* _Provided passage_
----------

Contractual Clauses That Win Every Dispute

  • Payment structure: 30% deposit, 70% against inspection-pass certificate (not against B/L copy)
  • Inspection rights: “Buyer reserves the right to nominate an independent third-party inspection at IPQC, DUPRO, and PSI stages; supplier shall provide full access and samples at no extra cost”
  • Rework & replacement: defects above AQL thresholds trigger full rework at supplier cost; costs for re-inspection borne by supplier
  • Liquidated damages: 0.2% of order value per day of late delivery, capped at 10%
  • Jurisdiction & language: Istanbul Chamber of Commerce Arbitration Centre (ITOTAM) in English, or ICC Paris for bigger orders
  • Retention sample: supplier to keep 3 units of every production batch for 24 months

Pre-Shipment Inspection vs COTECNA PVI — Not the Same Thing

COTECNA PVI (mandatory under Senegalese law) verifies CIF value, HS classification, and basic quantity/quality — it is a customs compliance inspection, not a commercial QC. Always commission your own third-party QC through SGS, BV, TÜV, Intertek or QIMA before booking COTECNA. Typical overlap: 1–2 days. Combined cost: USD 500–900 per shipment — less than 1% of the average Turkish container value of USD 65,000.

----------

* _Supplied information_
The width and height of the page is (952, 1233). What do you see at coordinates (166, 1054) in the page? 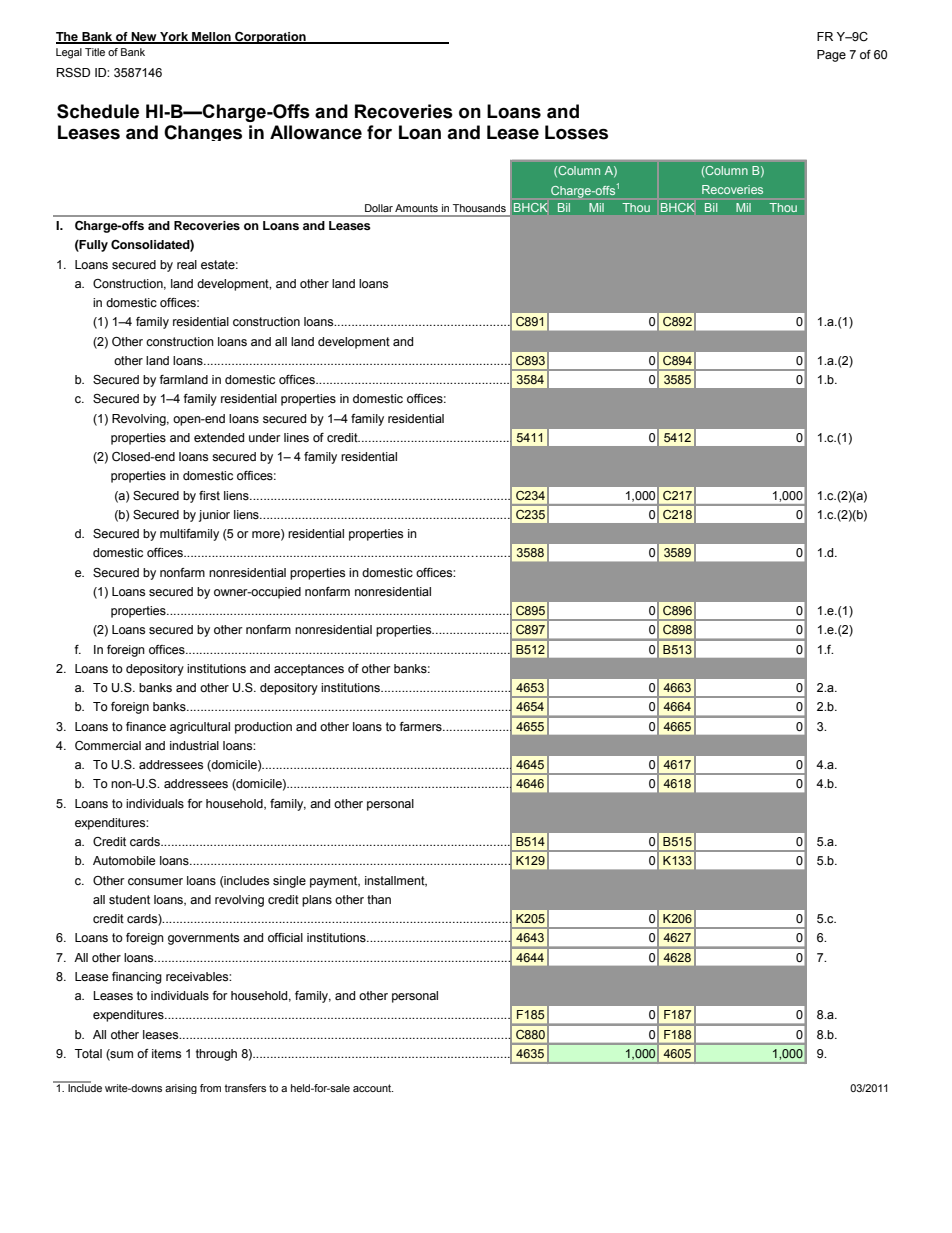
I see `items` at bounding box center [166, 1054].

----------

* _Exercise details_
Revise the text on supplier contracts and inspections from "COTECNA PVI (mandatory" to "of USD 65,000.", changing "commission" to "arrange".

* _Finished task_
COTECNA PVI (mandatory under Senegalese law) verifies CIF value, HS classification, and basic quantity/quality — it is a customs compliance inspection, not a commercial QC. Always arrange your own third-party QC through SGS, BV, TÜV, Intertek or QIMA before booking COTECNA. Typical overlap: 1–2 days. Combined cost: USD 500–900 per shipment — less than 1% of the average Turkish container value of USD 65,000.